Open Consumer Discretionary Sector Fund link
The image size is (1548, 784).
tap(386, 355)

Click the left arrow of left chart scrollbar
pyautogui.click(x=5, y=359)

> _WORK TO BE COMPLETED_: Rewrite the items above with every "scrollbar" replaced by "scroll bar", keeping everything else the same.

> _EXERCISE RESPONSE_:
Open Consumer Discretionary Sector Fund link
The image size is (1548, 784).
tap(386, 355)

Click the left arrow of left chart scroll bar
pyautogui.click(x=5, y=359)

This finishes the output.